Roland Topor n’a pas dit son dernier mot
par Babar
jeudi 20 décembre 2007
Roland Topor est mort il y a dix ans. Son ami, le photographe Daniel Colagrossi, lui rend hommage dans « Topor traits », un livre qui ressemble à cet artiste complet. Rencontre avec Daniel Colagrossi, à l’occasion de la parution de son livre « Topor traits » qui vient de paraître aux éditions Scali.
Ecrivain (Le Locataire, repris au cinéma par Polanski, c’est lui), dessinateur, affichiste, peintre, dramaturge (L’Hiver sous la table, c’est lui), homme de télévision (Téléchat, c’est lui), auteur de chansons (reprises notamment par François Hadji-Lazaro) et de cinéma (certains décors du Casanova de Fellini, c’est lui), acteur (le « fou » du Nosferatu de Werner Herzog, c’est lui), Roland Topor aura tout fait. Et bien fait. Y compris l’amitié qu’il a réussi par dessus tout.
Topor traits est un fatras. Mais l’on sait bien depuis Prévert que le fatras n’est pas le fouillis. Un livre non linéaire et non chronologique. Ni thématique. Même si la même idée imprime son filigrane de page en page, comme un ruisseau d’acier tortueux dans un champ de gouache.

---

• **Tâche écrite 1**
Dans l'article sur Roland Topor, chez quel éditeur le livre « Topor traits » paraît-il ?
• **Tâche écrite 2**
Prolongez, s'il vous plaît, l'article sur Roland Topor à la suite de sa dernière phrase.

---

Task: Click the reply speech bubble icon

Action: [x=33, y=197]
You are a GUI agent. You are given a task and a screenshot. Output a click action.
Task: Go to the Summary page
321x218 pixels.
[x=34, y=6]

---

• **Réponse écrite 1**
Aux éditions Scali.

• **Réponse écrite 2**
Topor traits est un livre panique. Sans début et sans fin. Kaléidoscopique. Fragmentaire. Impossible d’approcher l’homme Topor et son œuvre autrement que par le fragment.
On l’ouvre comme on ouvre une porte. Mais pas une porte
ouverte. Une porte dérobée. Daniel Colagrossi est un guide discret qui ne nous
force pas la main, mais nous entraîne dans l’univers familier et amical de l’un
des plus grands artistes de notre époque.
Il a rassemblé les témoignages des amis de Topor. Impossible de les
citer tous, la liste est longue !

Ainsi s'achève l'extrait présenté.